> **Task details**
All that belongs in the answer is the lines from the one containing "This screenshot has height=377, width=533." to the end of the listing below, copied exactly, pictures excluded.

-=-=-=-=-

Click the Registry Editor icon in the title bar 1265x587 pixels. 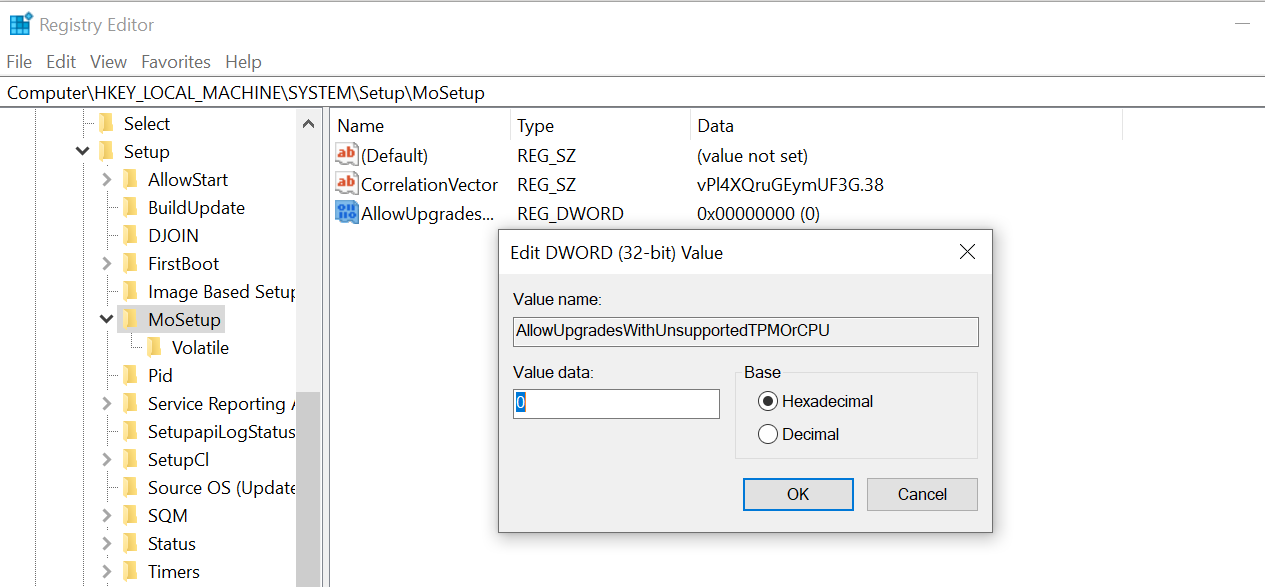pos(20,22)
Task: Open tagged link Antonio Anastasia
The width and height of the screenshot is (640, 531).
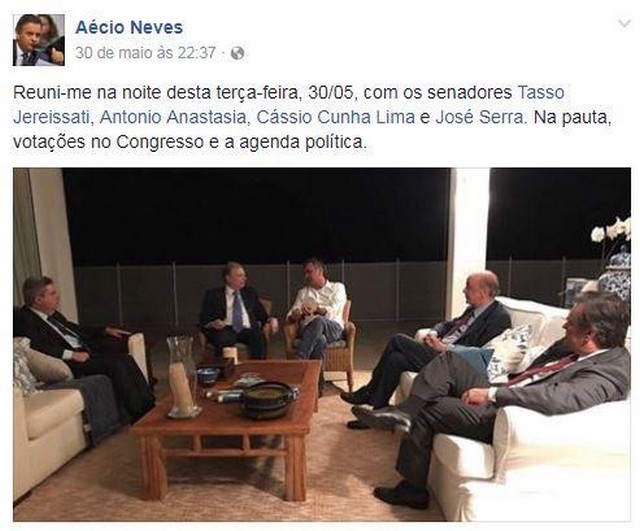Action: click(x=172, y=117)
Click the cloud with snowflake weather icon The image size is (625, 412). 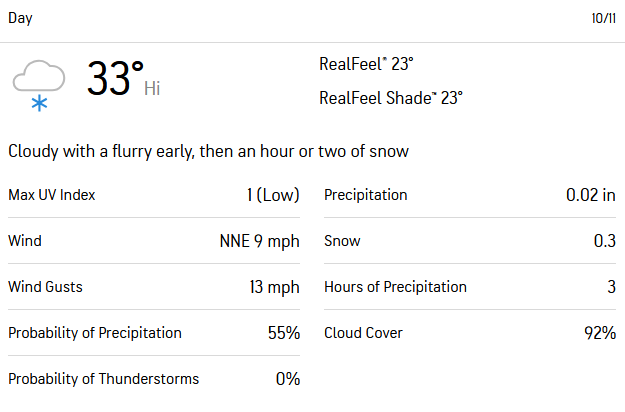(x=39, y=86)
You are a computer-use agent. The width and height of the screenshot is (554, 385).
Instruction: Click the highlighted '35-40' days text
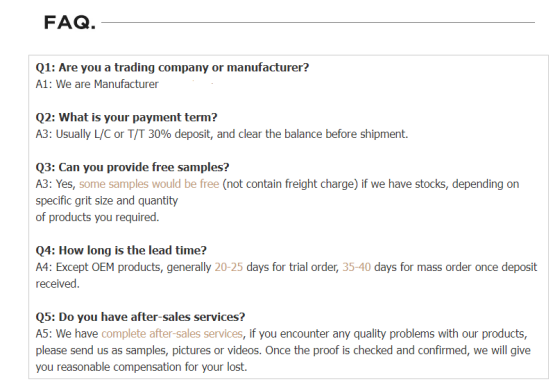356,267
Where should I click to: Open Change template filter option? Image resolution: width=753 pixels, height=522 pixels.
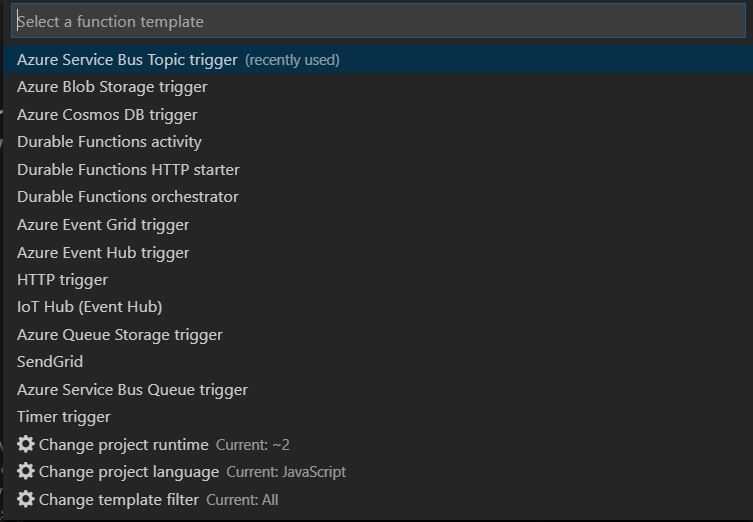coord(378,499)
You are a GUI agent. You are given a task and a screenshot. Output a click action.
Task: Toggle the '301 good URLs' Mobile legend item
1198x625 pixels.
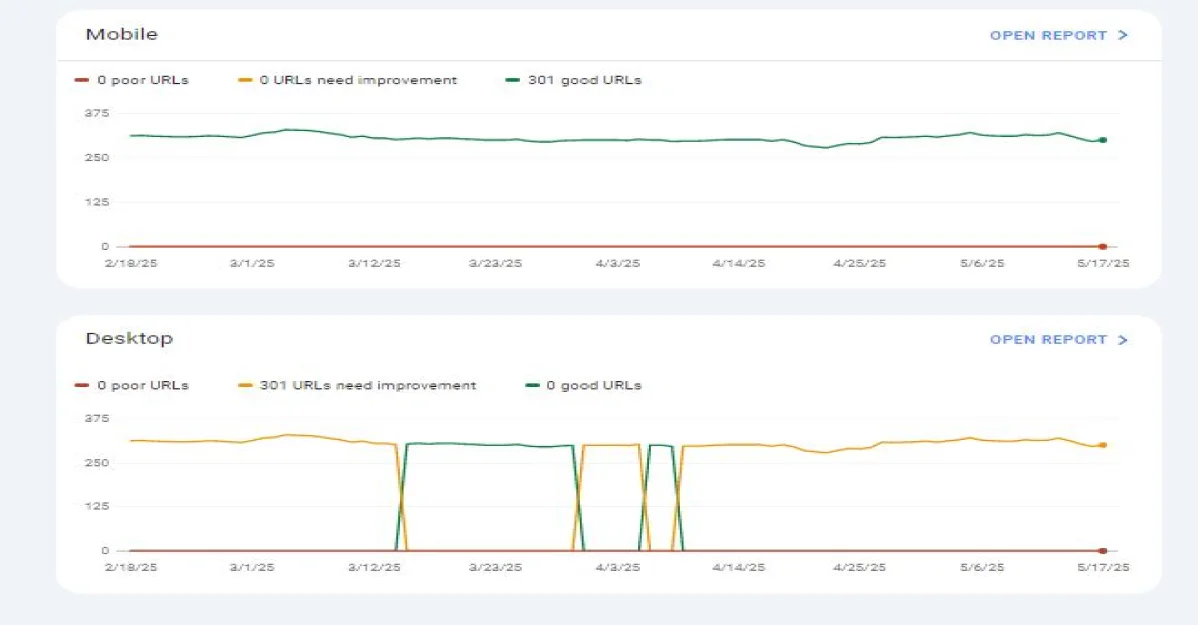[573, 80]
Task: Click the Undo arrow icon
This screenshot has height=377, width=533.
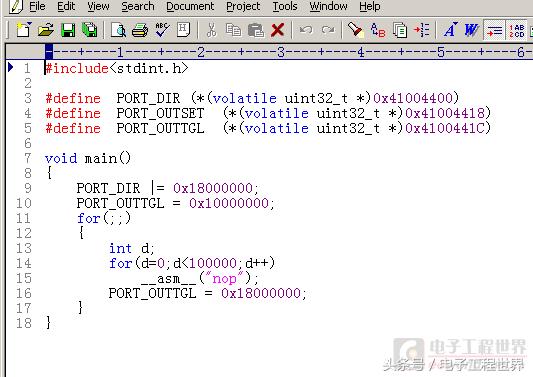Action: coord(306,30)
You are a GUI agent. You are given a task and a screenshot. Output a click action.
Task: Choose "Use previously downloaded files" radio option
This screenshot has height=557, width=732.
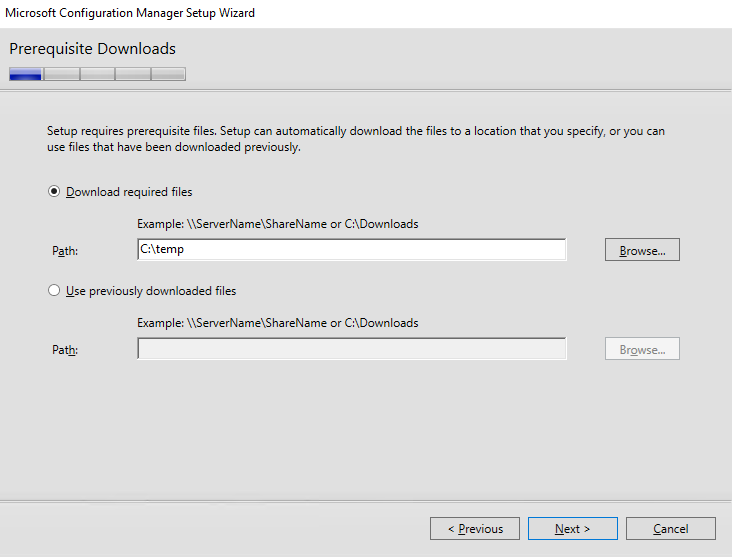pos(55,291)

-=-=-=-=-

> **Solution to this exercise**
This screenshot has height=377, width=533.
Action: coord(306,30)
You are a GUI agent. You are given a task and a screenshot. Output a click action.
Task: Choose "Use previously downloaded files" radio option
This screenshot has height=557, width=732.
pos(55,291)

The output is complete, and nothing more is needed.